Variability of Finger Ridge Density among Thai Adolescents
Somsong Nanakorn* and Wibhu Kutanan
Department of Biology, Faculty of Science, Khon Kaen University, Khon Kaen City 40002, Thailand
- *Corresponding Author:
- Somsong Nanakorn
Department of Biology, Faculty of Science
Khon Kaen University, Khon Kaen City 40002, Thailand
Tel: +66 43 202531
E-mail: [email protected]
Received Date: August 06, 2012; Accepted Date: August 16, 2012; Published Date: August 24, 2012
Citation: Nanakorn S, Kutanan W (2012) Variability of Finger Ridge Density among Thai Adolescents. J Forensic Res S1:005. doi: 10.4172/2157-7145.S1-005
Copyright: © 2012 Nanakorn S, et al. This is an open-access article distributed under the terms of the Creative Commons Attribution License, which permits unrestricted use, distribution, and reproduction in any medium, provided the original author and source are credited.
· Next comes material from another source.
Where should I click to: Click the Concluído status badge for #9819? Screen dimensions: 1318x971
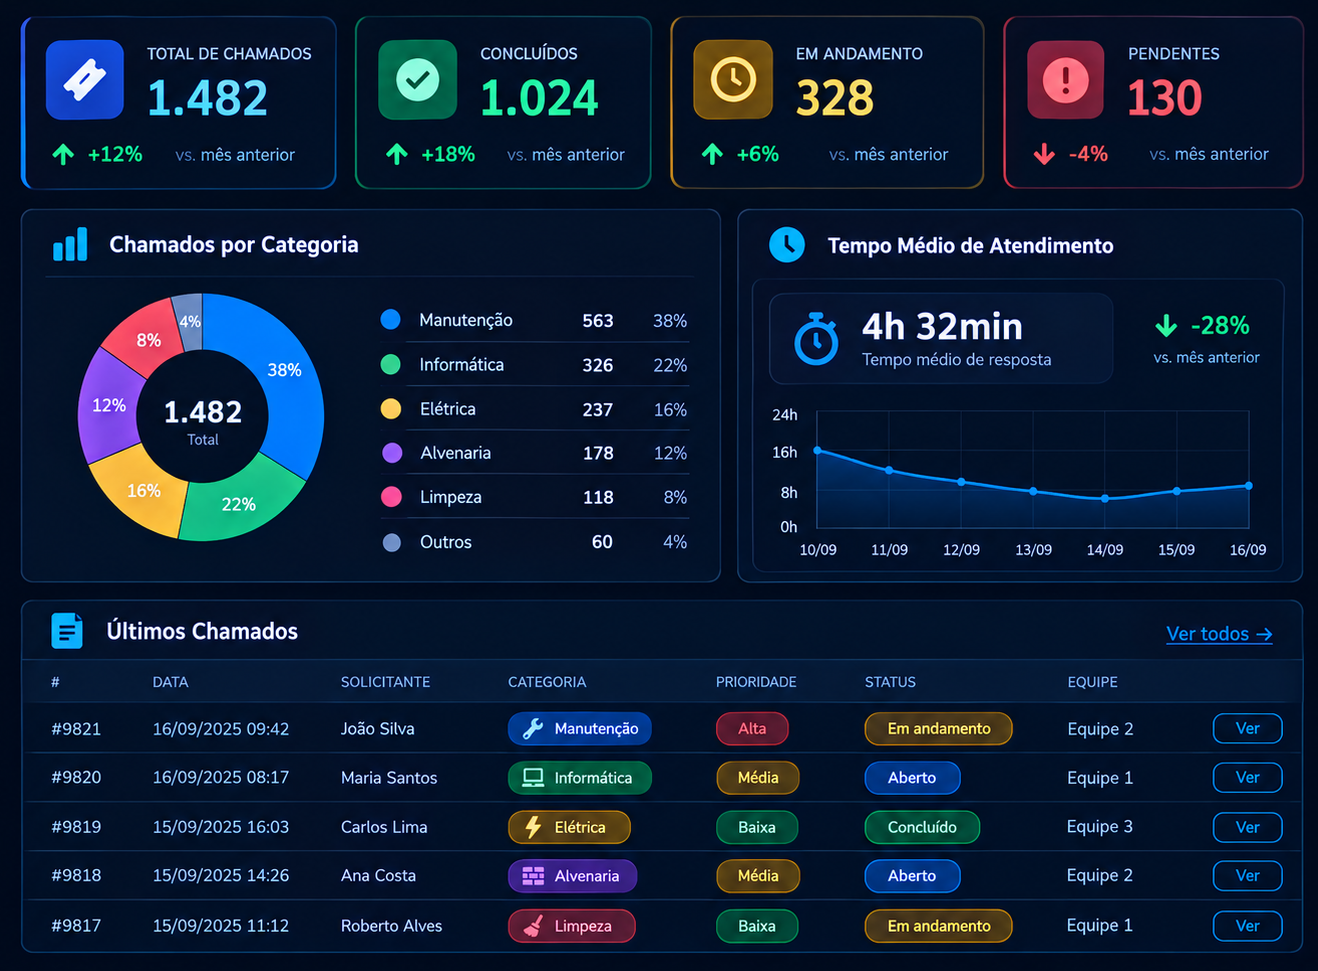pos(922,827)
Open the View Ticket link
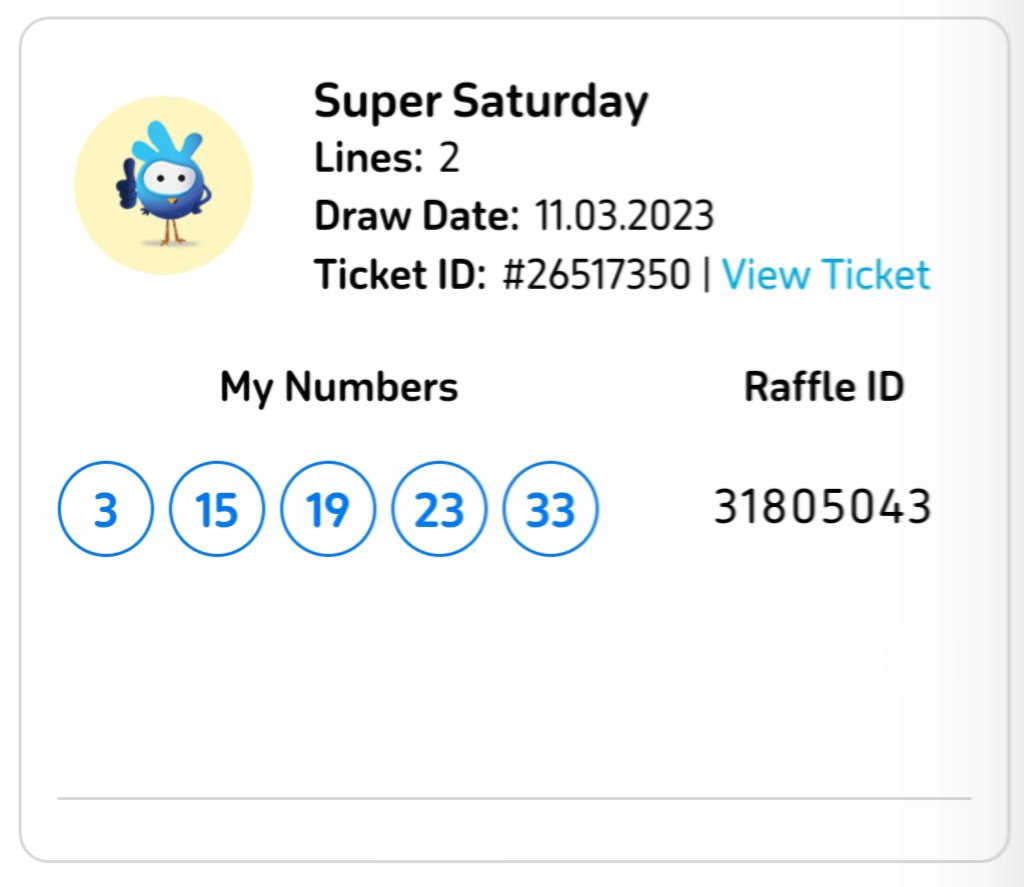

Finger ridge density (RD) is the number of finger ridges that touch the diagonal line drawn between a square of 25 mm2 which is placed on the core of the fingerprint image. It has been useful as a sex determination aid in forensic practice as its values are significantly higher in females than males. The present study was aimed at investigating the RD of Thai adolescents aged between 10 and 12 years old. Subjects were 130 schoolboys and 130 schoolgirls were randomly selected and signed informed consent forms prior to printing each individual’s ten fingers by using the adhesive transparent tape technique. The Microsoft Word program was applied for precise counting of RD. The mean RD differences between left and right hands, boys and girls, radial and ulnar areas were statistically tested. The likelihood ratio was computed to obtain the probability inferences of sex, and posterior probabilities were estimated using Bayes’ theorem. Results revealed as follows: (1) The mean RDs (ridges per 25 mm2) of boys and girls were not significantly different across the radial (15.89 vs. 16.19, respectively) and ulnar areas (15.84 vs. 16.00, respectively). For each sex, mean RDs in the radial and the ulnar were not statistically different. (2) The mean RDs in both sexes were greater in the left hand fingers compared to the right hand, and were statistically significant only in girls. (3) For the ulnar area, the RD of 13 or less is most likely to be of from male origin and that of 17 or more has a low probability of being of female origin. Comparing the radial area, an RD of 14 or less has a low probability of being of male origin while a weak probability of the RD of 17 or more is most likely being of female origin.